(Dataset entries)

##############################

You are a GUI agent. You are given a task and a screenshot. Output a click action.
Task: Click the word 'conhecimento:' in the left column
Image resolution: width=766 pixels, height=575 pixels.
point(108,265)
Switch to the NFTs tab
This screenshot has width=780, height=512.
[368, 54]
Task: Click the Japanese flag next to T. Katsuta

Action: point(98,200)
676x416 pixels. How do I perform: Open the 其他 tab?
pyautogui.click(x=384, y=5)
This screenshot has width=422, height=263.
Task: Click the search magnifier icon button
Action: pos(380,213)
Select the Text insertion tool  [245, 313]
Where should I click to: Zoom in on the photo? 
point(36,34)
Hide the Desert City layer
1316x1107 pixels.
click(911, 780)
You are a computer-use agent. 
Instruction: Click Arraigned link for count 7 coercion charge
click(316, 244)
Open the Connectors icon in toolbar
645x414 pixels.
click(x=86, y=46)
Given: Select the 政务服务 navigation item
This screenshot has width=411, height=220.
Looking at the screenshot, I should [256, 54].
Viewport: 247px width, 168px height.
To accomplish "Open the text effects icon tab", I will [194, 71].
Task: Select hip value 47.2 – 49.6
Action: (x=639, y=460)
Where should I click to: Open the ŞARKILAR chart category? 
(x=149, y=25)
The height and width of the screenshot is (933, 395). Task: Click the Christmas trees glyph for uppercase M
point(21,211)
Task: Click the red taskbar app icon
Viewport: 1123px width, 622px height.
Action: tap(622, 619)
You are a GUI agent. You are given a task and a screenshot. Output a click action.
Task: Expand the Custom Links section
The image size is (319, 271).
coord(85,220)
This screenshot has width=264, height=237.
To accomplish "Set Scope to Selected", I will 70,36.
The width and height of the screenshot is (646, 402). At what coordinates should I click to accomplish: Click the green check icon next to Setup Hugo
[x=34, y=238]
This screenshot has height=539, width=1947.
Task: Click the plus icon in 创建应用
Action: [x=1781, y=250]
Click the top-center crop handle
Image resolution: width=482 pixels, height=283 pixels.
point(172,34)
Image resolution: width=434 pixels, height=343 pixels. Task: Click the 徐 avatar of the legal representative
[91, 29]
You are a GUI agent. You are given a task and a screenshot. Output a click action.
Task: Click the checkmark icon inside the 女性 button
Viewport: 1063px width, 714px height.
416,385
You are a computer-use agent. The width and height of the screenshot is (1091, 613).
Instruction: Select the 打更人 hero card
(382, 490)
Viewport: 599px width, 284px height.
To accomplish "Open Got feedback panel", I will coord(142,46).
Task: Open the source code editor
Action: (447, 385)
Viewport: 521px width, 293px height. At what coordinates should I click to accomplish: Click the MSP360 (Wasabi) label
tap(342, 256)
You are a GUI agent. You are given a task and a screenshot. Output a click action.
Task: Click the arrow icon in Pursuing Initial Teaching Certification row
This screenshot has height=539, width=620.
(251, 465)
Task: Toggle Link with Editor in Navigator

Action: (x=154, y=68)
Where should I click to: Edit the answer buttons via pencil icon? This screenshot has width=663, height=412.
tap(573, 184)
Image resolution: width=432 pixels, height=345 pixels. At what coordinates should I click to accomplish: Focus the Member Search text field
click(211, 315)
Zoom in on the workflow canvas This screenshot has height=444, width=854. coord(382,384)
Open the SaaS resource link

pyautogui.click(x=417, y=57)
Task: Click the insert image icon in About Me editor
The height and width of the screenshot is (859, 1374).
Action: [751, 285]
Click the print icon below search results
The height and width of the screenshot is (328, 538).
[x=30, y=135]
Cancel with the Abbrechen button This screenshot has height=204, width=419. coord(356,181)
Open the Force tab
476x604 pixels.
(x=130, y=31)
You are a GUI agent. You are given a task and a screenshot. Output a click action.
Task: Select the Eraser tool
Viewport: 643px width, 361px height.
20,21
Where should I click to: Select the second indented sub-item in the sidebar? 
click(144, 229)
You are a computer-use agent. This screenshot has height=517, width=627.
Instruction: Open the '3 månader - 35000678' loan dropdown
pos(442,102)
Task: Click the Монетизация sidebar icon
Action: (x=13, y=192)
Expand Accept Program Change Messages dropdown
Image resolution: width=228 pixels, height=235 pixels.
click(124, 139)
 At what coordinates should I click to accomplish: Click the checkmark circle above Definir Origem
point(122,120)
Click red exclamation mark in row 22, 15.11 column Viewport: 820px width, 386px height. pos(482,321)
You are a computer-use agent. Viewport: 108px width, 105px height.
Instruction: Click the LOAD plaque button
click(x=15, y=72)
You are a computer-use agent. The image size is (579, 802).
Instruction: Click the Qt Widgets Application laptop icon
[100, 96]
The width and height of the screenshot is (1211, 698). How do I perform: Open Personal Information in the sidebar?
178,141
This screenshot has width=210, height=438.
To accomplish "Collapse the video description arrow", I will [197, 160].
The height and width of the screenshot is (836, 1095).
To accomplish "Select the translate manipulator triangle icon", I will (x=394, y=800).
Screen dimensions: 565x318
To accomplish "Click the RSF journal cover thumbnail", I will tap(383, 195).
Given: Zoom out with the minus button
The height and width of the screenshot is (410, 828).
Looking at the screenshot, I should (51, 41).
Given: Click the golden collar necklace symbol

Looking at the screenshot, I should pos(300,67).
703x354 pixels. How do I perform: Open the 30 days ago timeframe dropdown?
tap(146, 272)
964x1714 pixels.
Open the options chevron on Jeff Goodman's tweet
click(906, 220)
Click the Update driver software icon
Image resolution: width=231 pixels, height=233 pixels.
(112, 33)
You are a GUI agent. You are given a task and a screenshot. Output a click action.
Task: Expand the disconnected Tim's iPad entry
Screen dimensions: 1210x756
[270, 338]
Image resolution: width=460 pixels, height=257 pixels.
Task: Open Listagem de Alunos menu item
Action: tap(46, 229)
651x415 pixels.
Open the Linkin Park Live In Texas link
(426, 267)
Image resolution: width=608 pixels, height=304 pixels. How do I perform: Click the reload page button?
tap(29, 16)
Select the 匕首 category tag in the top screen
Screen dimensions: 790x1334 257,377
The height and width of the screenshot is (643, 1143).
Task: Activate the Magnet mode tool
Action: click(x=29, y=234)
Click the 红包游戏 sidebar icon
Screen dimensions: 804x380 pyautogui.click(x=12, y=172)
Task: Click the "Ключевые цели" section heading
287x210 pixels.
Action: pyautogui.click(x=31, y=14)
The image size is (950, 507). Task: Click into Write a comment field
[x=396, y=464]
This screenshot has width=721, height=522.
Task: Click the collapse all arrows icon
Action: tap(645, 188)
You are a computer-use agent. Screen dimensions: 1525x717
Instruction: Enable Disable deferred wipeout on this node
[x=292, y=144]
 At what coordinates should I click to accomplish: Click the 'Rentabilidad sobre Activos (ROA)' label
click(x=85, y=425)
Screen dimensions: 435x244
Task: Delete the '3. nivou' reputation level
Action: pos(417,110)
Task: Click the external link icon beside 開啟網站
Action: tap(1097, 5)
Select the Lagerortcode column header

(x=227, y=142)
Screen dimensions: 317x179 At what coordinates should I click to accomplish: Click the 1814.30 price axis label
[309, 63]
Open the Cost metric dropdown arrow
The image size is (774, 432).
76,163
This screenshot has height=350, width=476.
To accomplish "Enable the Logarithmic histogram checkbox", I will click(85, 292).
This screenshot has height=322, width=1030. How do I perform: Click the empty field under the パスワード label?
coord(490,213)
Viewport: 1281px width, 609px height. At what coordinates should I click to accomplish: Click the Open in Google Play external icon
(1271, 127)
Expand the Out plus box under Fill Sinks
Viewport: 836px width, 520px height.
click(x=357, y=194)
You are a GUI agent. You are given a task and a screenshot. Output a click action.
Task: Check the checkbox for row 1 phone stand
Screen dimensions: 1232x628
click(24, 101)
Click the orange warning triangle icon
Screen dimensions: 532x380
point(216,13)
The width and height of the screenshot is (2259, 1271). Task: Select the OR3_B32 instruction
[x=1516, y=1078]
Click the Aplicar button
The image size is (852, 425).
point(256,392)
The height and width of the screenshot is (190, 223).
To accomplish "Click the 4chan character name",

##############################

-- PROBLEM TO WORK ON --
Above are the records; from them, give again exactly the lines from the one containing "The height and width of the screenshot is (410, 828)." to the one containing "Task: Expand the disconnected", both lines included, and nothing more.

-- WRITTEN SOLUTION --
The height and width of the screenshot is (410, 828).
Looking at the screenshot, I should (51, 41).
Given: Click the golden collar necklace symbol

Looking at the screenshot, I should pos(300,67).
703x354 pixels. How do I perform: Open the 30 days ago timeframe dropdown?
tap(146, 272)
964x1714 pixels.
Open the options chevron on Jeff Goodman's tweet
click(906, 220)
Click the Update driver software icon
Image resolution: width=231 pixels, height=233 pixels.
(112, 33)
You are a GUI agent. You are given a task and a screenshot. Output a click action.
Task: Expand the disconnected Tim's iPad entry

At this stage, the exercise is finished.